ただ、天井裏全体に広がっていそうなときや、中型の動物っぽい気配があるときは、無理しないほうがいいです。
Q7, どんなときに業者へ相談したほうがいい?
こんな場合は、専門業者に相談したほうが安心です。
・毎晩のように音がする
・天井裏を走る音が大きい
・フンやにおいが増えている
・自分で対策しても変わらない
・天井にシミや破損がある
・コウモリやハクビシンの可能性がある
とくにハクビシンのような中型動物は、噛みつきや感染症のリスクもあるので、自分だけで対応しようとしないほうが安全です。
まとめ
夜中に聞こえる「キュキュキュ」という音は、ネズミだけとは限りません。
鳥や昆虫のこともあれば、コウモリやハクビシンなど、屋根裏や壁の中に入り込んだ小動物の可能性もあります。
見分けるときに大切なのは、
・どこから音がしているか
・足音やかじる音があるか
・フンやにおいなどの痕跡があるか
このあたりを落ち着いて確認することです。
特に、天井裏や壁の中から毎晩のように聞こえる場合は、住みついているケースもあるため注意したいところです。

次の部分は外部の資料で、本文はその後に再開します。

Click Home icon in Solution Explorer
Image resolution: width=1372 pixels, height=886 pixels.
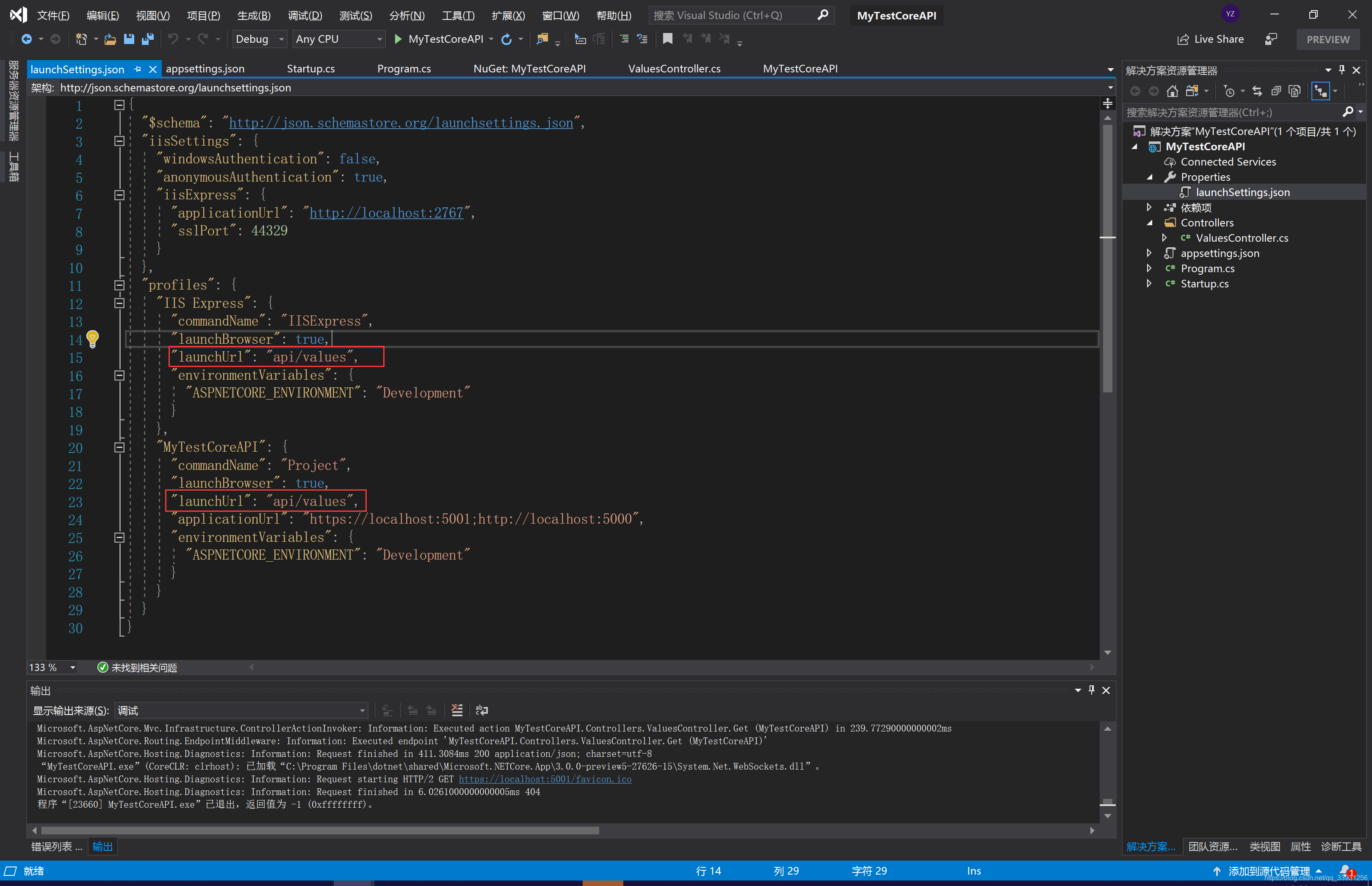(x=1172, y=91)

放置すると、フン尿被害や悪臭、ダニ、建物の傷みにつながることもあります。
まずは侵入口になりそうな場所を確認し、掃除やすき間対策を進めながら、必要に応じて専門業者へ相談してみてください。
また、コウモリや野鳥は法律で保護されているため、勝手な捕獲や駆除はできません。
「ただの外の音かな」と思い込まず、屋外の音なのか、家の中の異変なのかを切り分けることが、早めの対策につながります。